(Entries for locating text and elements)
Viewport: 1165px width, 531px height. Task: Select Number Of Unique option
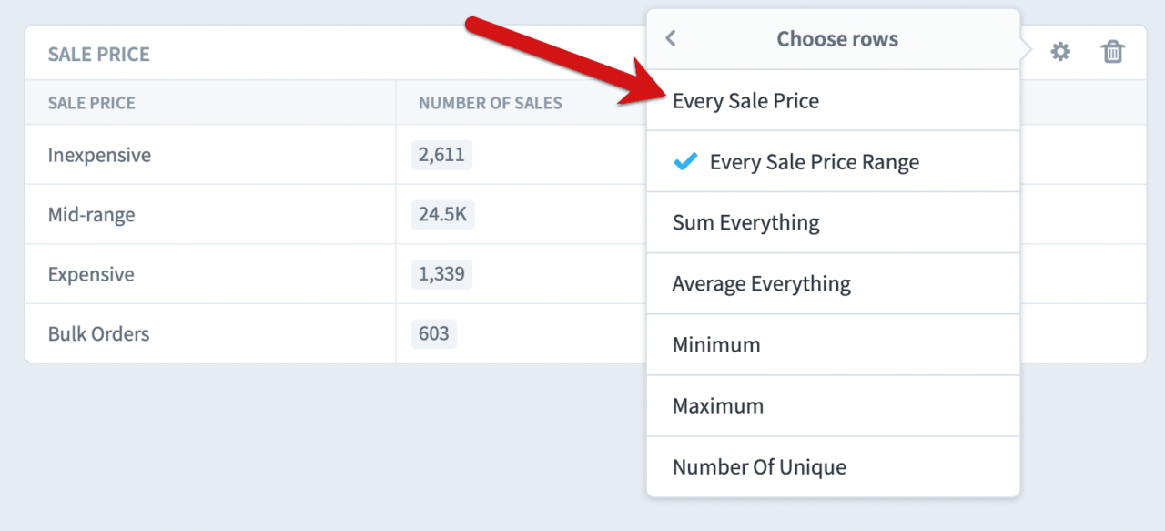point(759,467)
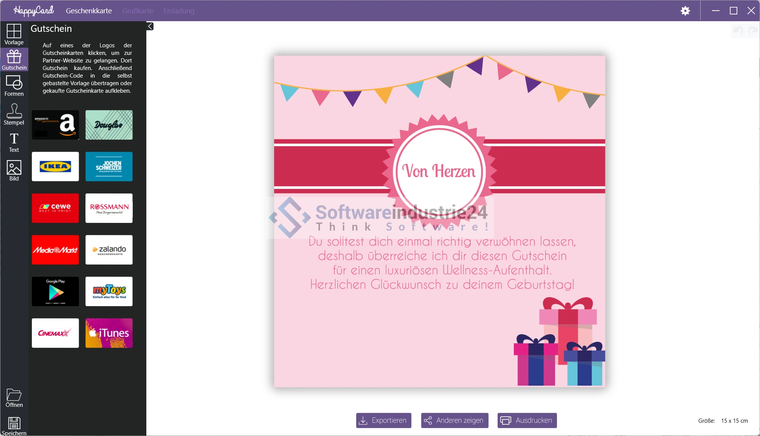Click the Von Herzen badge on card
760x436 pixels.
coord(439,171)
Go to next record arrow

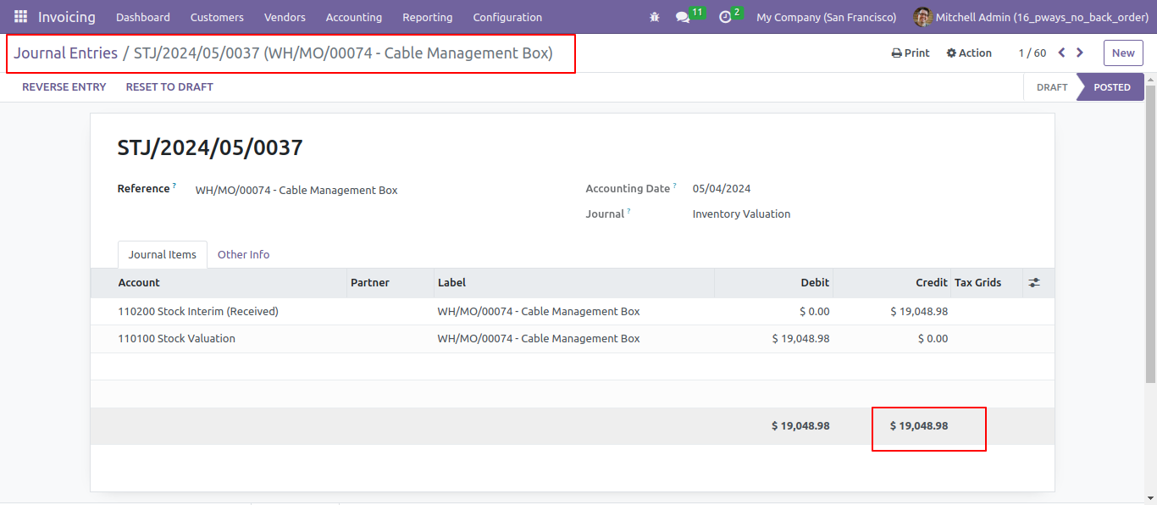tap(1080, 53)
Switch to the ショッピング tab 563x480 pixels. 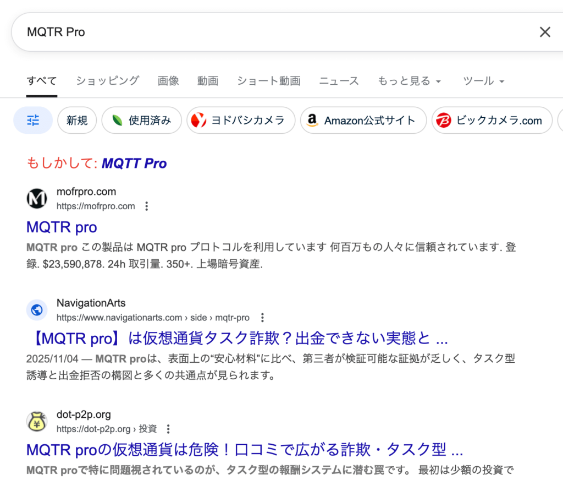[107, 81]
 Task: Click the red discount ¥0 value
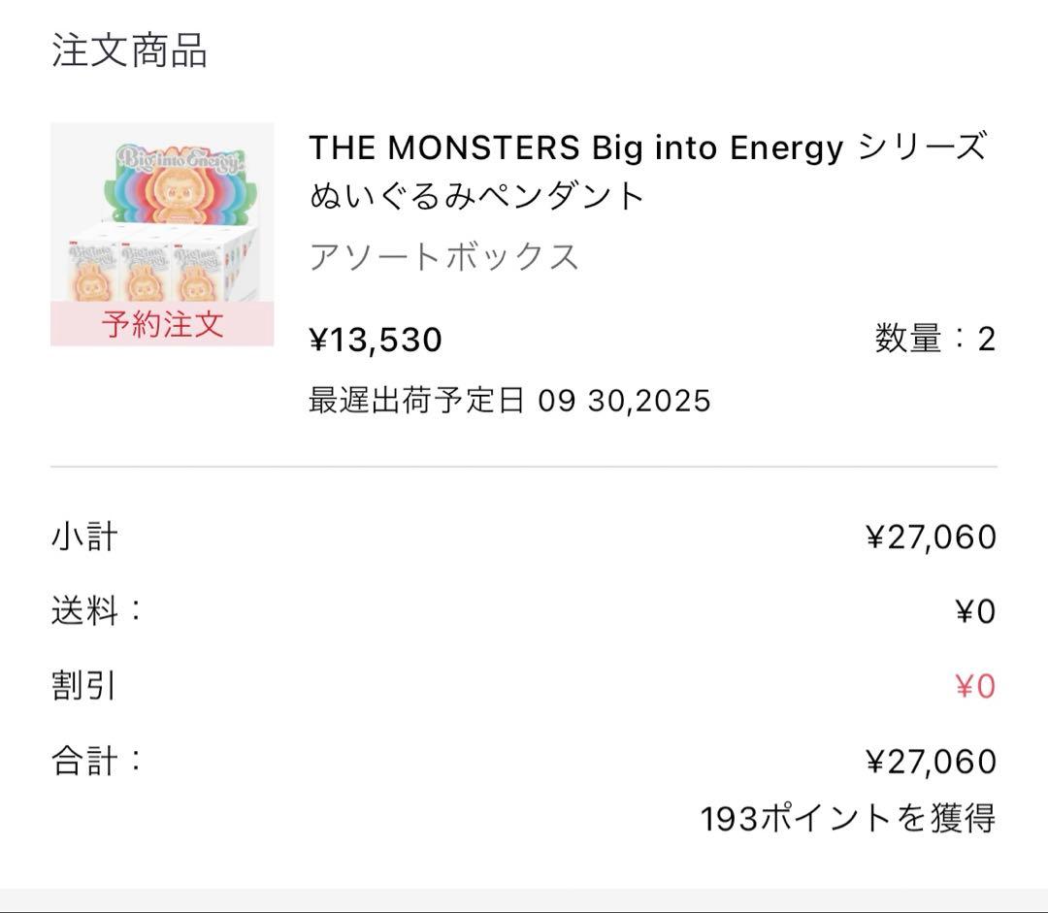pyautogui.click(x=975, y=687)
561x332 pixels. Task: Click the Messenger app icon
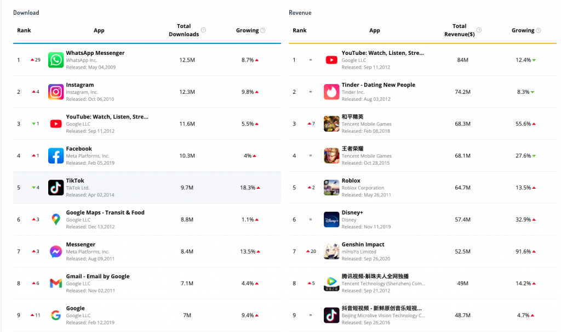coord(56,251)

What you have to do = Convert the part that opens with the line containing "Task: Click the red discount ¥0 value" and closes with the last line into a numbered list. Skip blank lines, and leave the pictures out of your answer.

Result of this exercise =
1.  Task: Click the red discount ¥0 value
2. pyautogui.click(x=975, y=687)
3. 561x332 pixels. Task: Click the Messenger app icon
4. coord(56,251)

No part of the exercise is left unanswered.